DATA PROVIDED —

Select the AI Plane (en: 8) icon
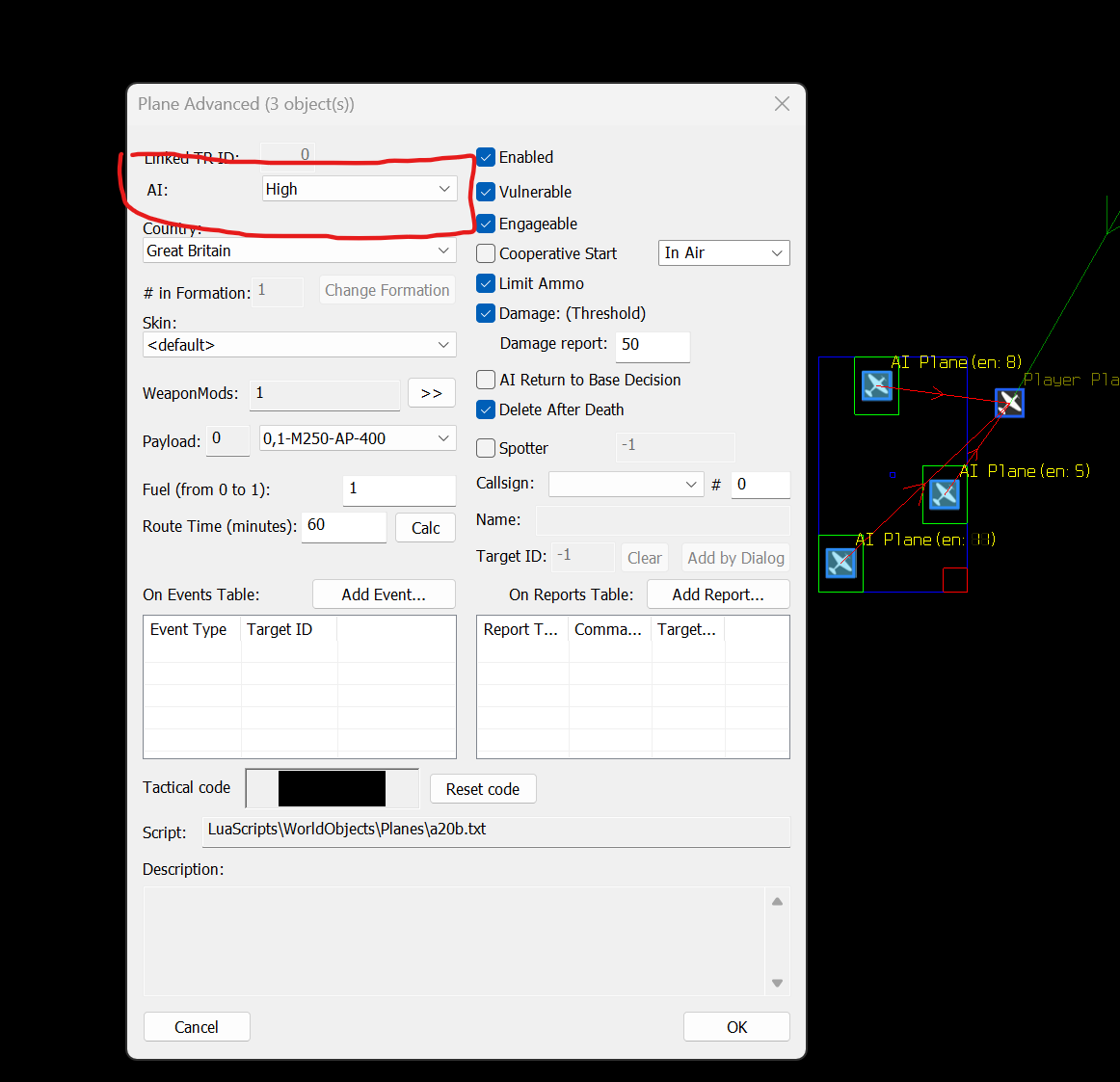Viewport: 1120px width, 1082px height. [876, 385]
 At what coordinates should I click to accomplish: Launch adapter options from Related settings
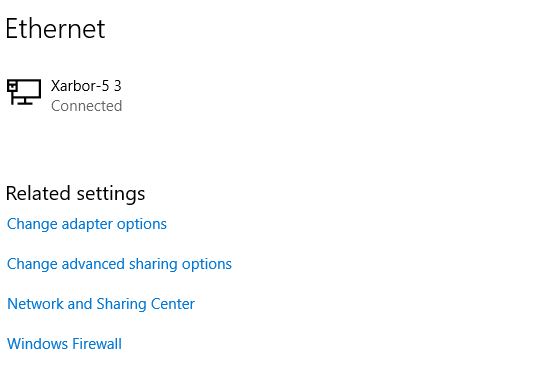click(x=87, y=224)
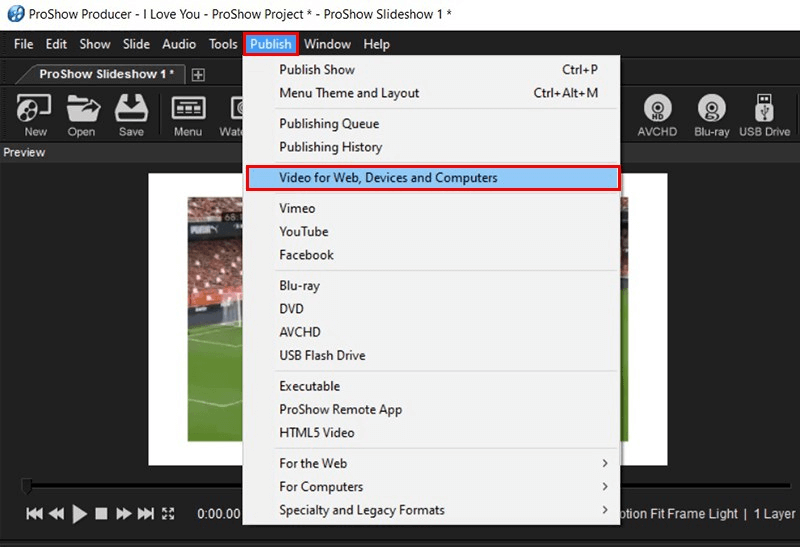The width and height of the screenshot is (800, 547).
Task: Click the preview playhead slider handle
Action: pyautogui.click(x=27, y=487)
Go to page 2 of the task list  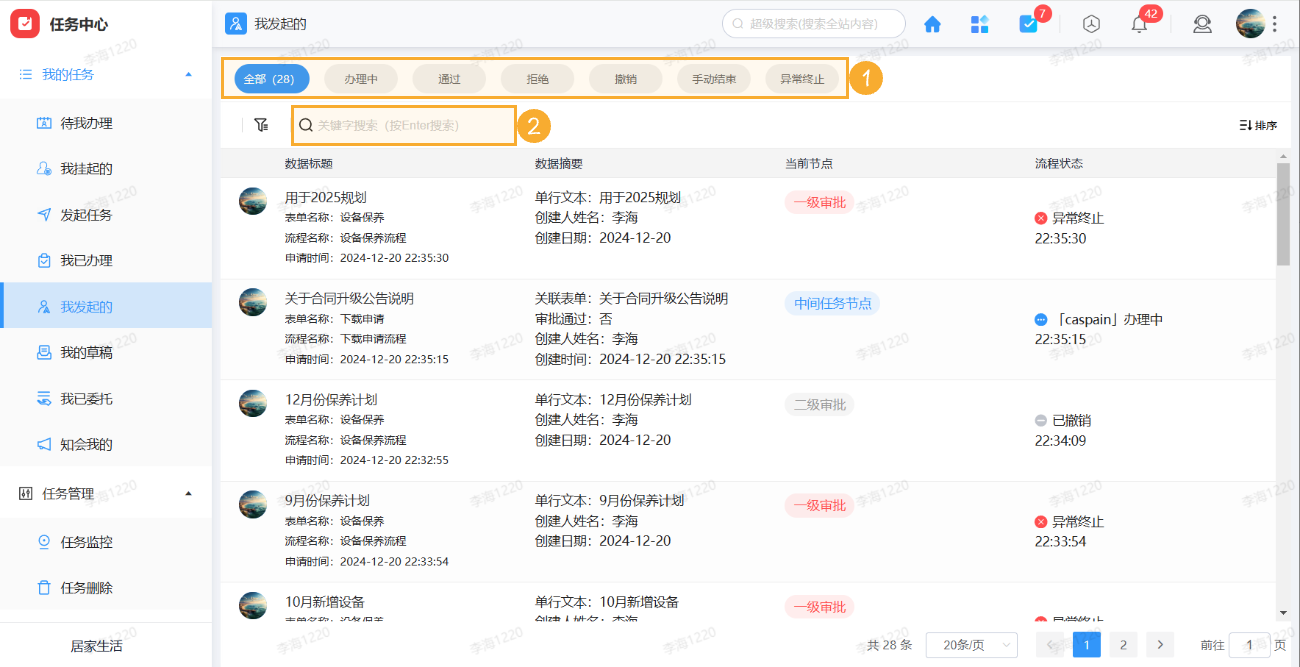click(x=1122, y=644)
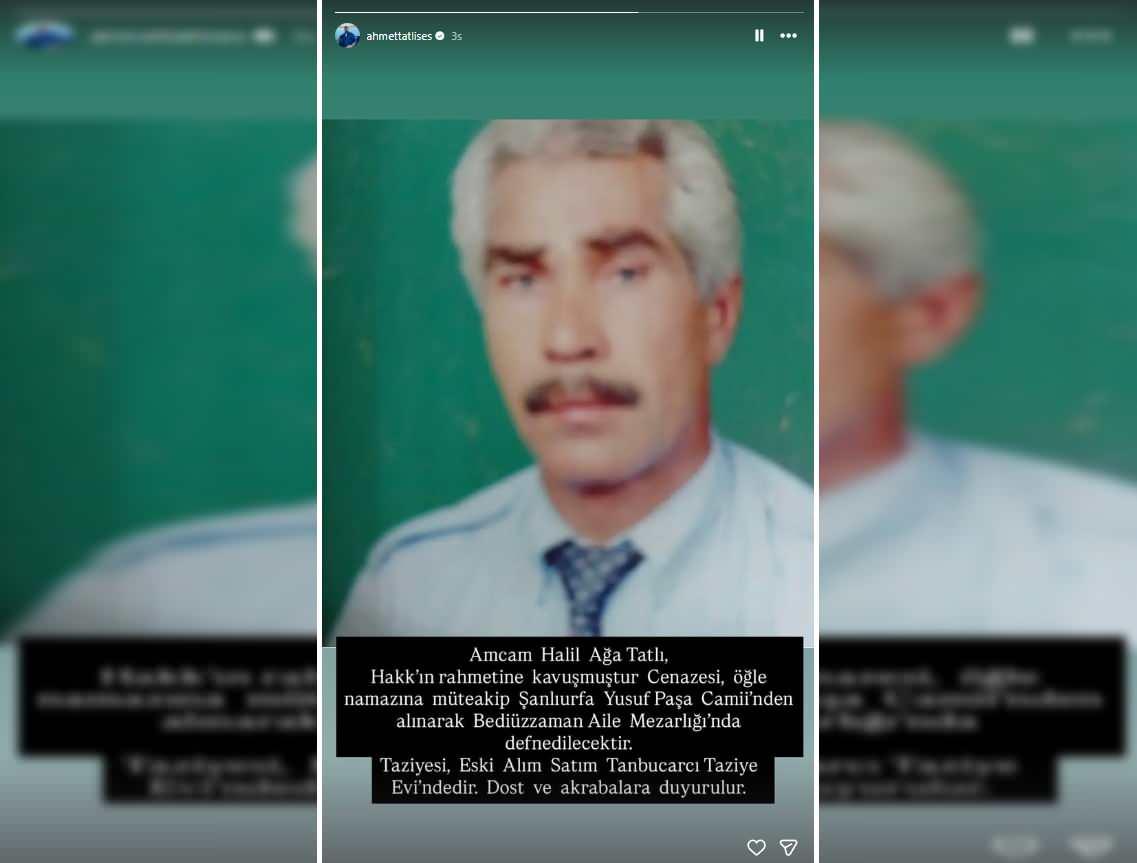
...
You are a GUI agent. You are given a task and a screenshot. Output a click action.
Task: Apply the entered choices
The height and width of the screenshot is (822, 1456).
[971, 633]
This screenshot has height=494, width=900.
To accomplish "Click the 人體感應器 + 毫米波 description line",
---
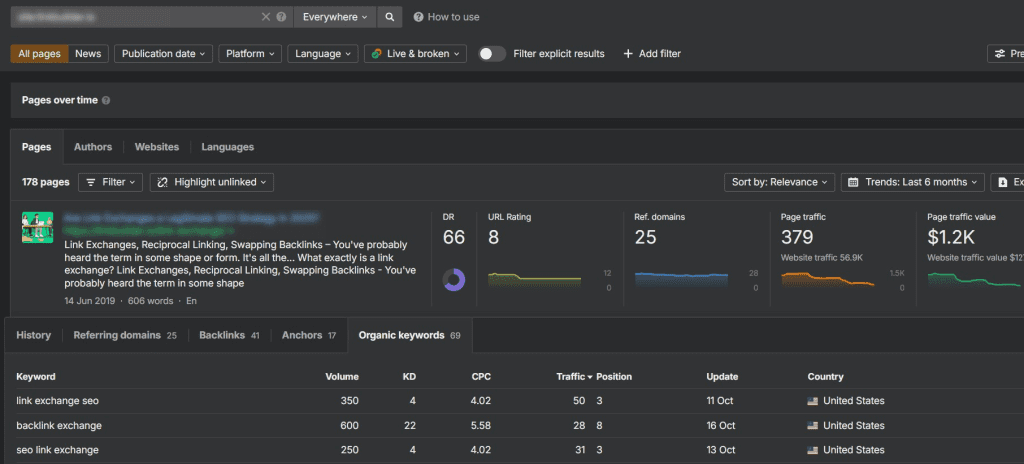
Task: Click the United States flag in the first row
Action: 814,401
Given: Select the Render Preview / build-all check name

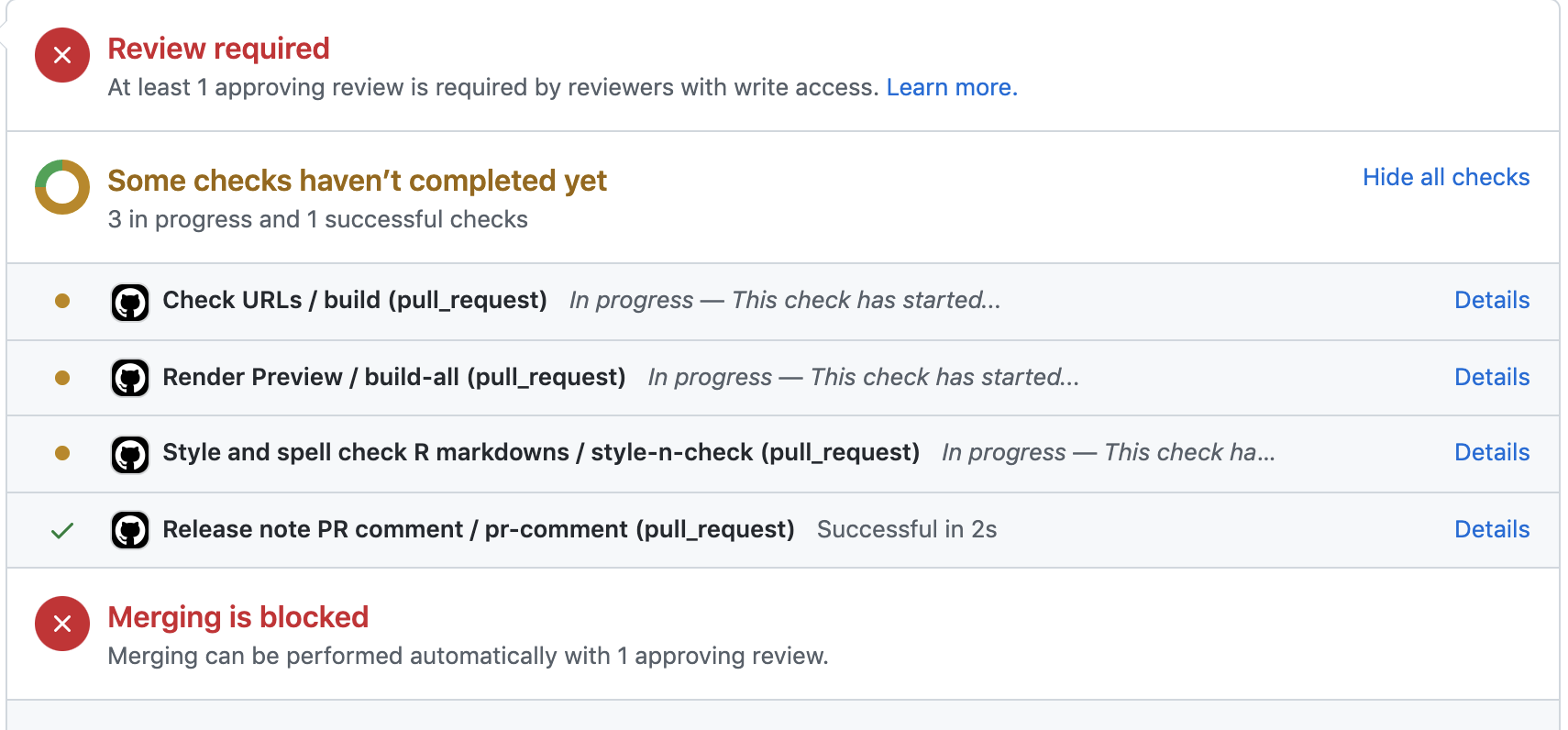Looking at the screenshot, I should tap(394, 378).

TASK INSTRUCTIONS — Considering only the material above, set down every line from the one with "This screenshot has height=494, width=900." to the one with "the 人體感應器 +", inclusive, exactly as written.

EXPECTED OUTPUT —
This screenshot has height=494, width=900.
To accomplish "Click the 人體感應器 + 毫米波 description line",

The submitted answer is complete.